Exercise description
Every entry must be given again exactly as it is written.

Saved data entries
==========

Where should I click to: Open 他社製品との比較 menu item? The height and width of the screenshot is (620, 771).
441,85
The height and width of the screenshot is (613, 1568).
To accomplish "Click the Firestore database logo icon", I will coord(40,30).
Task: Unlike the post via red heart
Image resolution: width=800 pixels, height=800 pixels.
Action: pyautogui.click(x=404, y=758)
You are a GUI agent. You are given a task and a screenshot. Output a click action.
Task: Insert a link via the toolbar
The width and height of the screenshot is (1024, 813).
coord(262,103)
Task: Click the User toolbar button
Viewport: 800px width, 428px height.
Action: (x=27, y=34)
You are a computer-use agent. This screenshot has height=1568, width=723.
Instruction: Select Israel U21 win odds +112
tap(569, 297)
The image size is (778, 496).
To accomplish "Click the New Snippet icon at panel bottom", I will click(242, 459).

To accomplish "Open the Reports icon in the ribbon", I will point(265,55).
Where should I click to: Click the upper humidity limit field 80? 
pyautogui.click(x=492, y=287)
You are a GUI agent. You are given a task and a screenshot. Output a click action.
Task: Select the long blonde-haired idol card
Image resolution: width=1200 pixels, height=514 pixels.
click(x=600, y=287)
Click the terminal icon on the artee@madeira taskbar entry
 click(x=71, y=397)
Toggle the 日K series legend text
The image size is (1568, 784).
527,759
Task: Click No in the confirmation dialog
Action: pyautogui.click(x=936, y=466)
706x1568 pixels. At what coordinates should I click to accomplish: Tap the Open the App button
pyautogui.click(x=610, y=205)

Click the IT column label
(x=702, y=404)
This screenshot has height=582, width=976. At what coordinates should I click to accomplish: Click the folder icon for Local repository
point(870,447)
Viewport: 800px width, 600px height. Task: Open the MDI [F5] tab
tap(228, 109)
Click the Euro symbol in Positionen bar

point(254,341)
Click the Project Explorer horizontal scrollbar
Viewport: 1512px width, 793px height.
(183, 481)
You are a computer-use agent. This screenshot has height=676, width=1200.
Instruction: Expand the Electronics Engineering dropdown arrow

==========

Exercise result
Where should I click to: Open 他社製品との比較 menu item? The height and width of the screenshot is (620, 771).
441,85
The height and width of the screenshot is (613, 1568).
To accomplish "Click the Firestore database logo icon", I will coord(40,30).
Task: Unlike the post via red heart
Image resolution: width=800 pixels, height=800 pixels.
Action: pyautogui.click(x=404, y=758)
You are a GUI agent. You are given a task and a screenshot. Output a click action.
Task: Insert a link via the toolbar
The width and height of the screenshot is (1024, 813).
coord(262,103)
Task: Click the User toolbar button
Viewport: 800px width, 428px height.
Action: (x=27, y=34)
You are a computer-use agent. This screenshot has height=1568, width=723.
Instruction: Select Israel U21 win odds +112
tap(569, 297)
The image size is (778, 496).
To accomplish "Click the New Snippet icon at panel bottom", I will click(242, 459).

To accomplish "Open the Reports icon in the ribbon", I will point(265,55).
Where should I click to: Click the upper humidity limit field 80? 
pyautogui.click(x=492, y=287)
You are a GUI agent. You are given a task and a screenshot. Output a click action.
Task: Select the long blonde-haired idol card
Image resolution: width=1200 pixels, height=514 pixels.
click(x=600, y=287)
Click the terminal icon on the artee@madeira taskbar entry
 click(x=71, y=397)
Toggle the 日K series legend text
The image size is (1568, 784).
527,759
Task: Click No in the confirmation dialog
Action: pyautogui.click(x=936, y=466)
706x1568 pixels. At what coordinates should I click to accomplish: Tap the Open the App button
pyautogui.click(x=610, y=205)

Click the IT column label
(x=702, y=404)
This screenshot has height=582, width=976. At what coordinates should I click to accomplish: Click the folder icon for Local repository
point(870,447)
Viewport: 800px width, 600px height. Task: Open the MDI [F5] tab
tap(228, 109)
Click the Euro symbol in Positionen bar

point(254,341)
Click the Project Explorer horizontal scrollbar
Viewport: 1512px width, 793px height.
(183, 481)
You are a computer-use agent. This screenshot has height=676, width=1200.
Instruction: Expand the Electronics Engineering dropdown arrow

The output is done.